DATASET CONTENT:
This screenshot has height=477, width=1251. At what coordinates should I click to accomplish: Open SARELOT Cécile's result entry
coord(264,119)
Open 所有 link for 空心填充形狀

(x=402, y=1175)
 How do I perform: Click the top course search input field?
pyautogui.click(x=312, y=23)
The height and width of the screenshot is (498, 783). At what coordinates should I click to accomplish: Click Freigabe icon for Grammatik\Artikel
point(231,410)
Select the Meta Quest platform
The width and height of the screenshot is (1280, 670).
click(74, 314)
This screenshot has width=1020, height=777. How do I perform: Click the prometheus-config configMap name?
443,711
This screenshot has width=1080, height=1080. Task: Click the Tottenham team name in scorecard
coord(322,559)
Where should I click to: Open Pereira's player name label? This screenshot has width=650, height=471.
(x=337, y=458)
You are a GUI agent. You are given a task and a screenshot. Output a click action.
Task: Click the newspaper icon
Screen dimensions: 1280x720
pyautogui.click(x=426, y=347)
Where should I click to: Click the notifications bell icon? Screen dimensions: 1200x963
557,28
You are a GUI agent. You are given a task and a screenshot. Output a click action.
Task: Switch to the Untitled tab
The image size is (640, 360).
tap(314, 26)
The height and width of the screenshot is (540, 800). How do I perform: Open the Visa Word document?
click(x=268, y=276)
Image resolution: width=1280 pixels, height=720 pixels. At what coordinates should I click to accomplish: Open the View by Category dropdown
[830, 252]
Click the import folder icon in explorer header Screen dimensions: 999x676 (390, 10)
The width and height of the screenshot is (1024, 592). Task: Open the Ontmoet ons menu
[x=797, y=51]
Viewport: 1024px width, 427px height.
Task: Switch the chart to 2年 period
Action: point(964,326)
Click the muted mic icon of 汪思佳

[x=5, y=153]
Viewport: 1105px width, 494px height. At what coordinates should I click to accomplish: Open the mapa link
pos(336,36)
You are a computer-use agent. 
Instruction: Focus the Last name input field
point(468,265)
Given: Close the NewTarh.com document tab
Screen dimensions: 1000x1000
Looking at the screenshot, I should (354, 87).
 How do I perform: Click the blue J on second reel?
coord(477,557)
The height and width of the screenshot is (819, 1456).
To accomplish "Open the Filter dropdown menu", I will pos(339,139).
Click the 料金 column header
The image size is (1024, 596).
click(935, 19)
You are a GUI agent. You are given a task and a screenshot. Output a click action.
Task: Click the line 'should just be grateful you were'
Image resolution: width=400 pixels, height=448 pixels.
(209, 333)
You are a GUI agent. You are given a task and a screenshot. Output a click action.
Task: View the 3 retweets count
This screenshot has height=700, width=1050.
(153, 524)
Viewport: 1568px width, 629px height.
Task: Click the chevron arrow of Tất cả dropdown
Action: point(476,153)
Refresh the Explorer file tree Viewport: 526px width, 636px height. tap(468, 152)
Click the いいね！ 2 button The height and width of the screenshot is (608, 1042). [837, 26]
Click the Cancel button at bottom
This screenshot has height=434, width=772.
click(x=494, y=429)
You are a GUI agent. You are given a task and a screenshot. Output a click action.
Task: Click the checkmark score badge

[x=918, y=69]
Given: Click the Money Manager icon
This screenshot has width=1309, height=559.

TASK: Reproduce the data exactly, altering nothing.

RESULT BELOW:
This screenshot has height=477, width=1251. At what coordinates should I click to accomplish: Open SARELOT Cécile's result entry
coord(264,119)
Open 所有 link for 空心填充形狀

(x=402, y=1175)
 How do I perform: Click the top course search input field?
pyautogui.click(x=312, y=23)
The height and width of the screenshot is (498, 783). At what coordinates should I click to accomplish: Click Freigabe icon for Grammatik\Artikel
point(231,410)
Select the Meta Quest platform
The width and height of the screenshot is (1280, 670).
click(74, 314)
This screenshot has width=1020, height=777. How do I perform: Click the prometheus-config configMap name?
443,711
This screenshot has width=1080, height=1080. Task: Click the Tottenham team name in scorecard
coord(322,559)
Where should I click to: Open Pereira's player name label? This screenshot has width=650, height=471.
(x=337, y=458)
You are a GUI agent. You are given a task and a screenshot. Output a click action.
Task: Click the newspaper icon
Screen dimensions: 1280x720
pyautogui.click(x=426, y=347)
Where should I click to: Click the notifications bell icon? Screen dimensions: 1200x963
557,28
You are a GUI agent. You are given a task and a screenshot. Output a click action.
Task: Switch to the Untitled tab
The image size is (640, 360).
tap(314, 26)
The height and width of the screenshot is (540, 800). How do I perform: Open the Visa Word document?
click(x=268, y=276)
Image resolution: width=1280 pixels, height=720 pixels. At what coordinates should I click to accomplish: Open the View by Category dropdown
[830, 252]
Click the import folder icon in explorer header Screen dimensions: 999x676 (390, 10)
The width and height of the screenshot is (1024, 592). Task: Open the Ontmoet ons menu
[x=797, y=51]
Viewport: 1024px width, 427px height.
Task: Switch the chart to 2年 period
Action: point(964,326)
Click the muted mic icon of 汪思佳

[x=5, y=153]
Viewport: 1105px width, 494px height. At what coordinates should I click to accomplish: Open the mapa link
pos(336,36)
You are a computer-use agent. 
Instruction: Focus the Last name input field
point(468,265)
Given: Close the NewTarh.com document tab
Screen dimensions: 1000x1000
Looking at the screenshot, I should (354, 87).
 How do I perform: Click the blue J on second reel?
coord(477,557)
The height and width of the screenshot is (819, 1456).
To accomplish "Open the Filter dropdown menu", I will pos(339,139).
Click the 料金 column header
The image size is (1024, 596).
click(935, 19)
You are a GUI agent. You are given a task and a screenshot. Output a click action.
Task: Click the line 'should just be grateful you were'
Image resolution: width=400 pixels, height=448 pixels.
(209, 333)
You are a GUI agent. You are given a task and a screenshot. Output a click action.
Task: View the 3 retweets count
This screenshot has height=700, width=1050.
(153, 524)
Viewport: 1568px width, 629px height.
Task: Click the chevron arrow of Tất cả dropdown
Action: point(476,153)
Refresh the Explorer file tree Viewport: 526px width, 636px height. tap(468, 152)
Click the いいね！ 2 button The height and width of the screenshot is (608, 1042). [837, 26]
Click the Cancel button at bottom
This screenshot has height=434, width=772.
click(x=494, y=429)
You are a GUI agent. You are given a task and a screenshot. Output a click action.
Task: Click the checkmark score badge

[x=918, y=69]
Given: Click the Money Manager icon
This screenshot has width=1309, height=559.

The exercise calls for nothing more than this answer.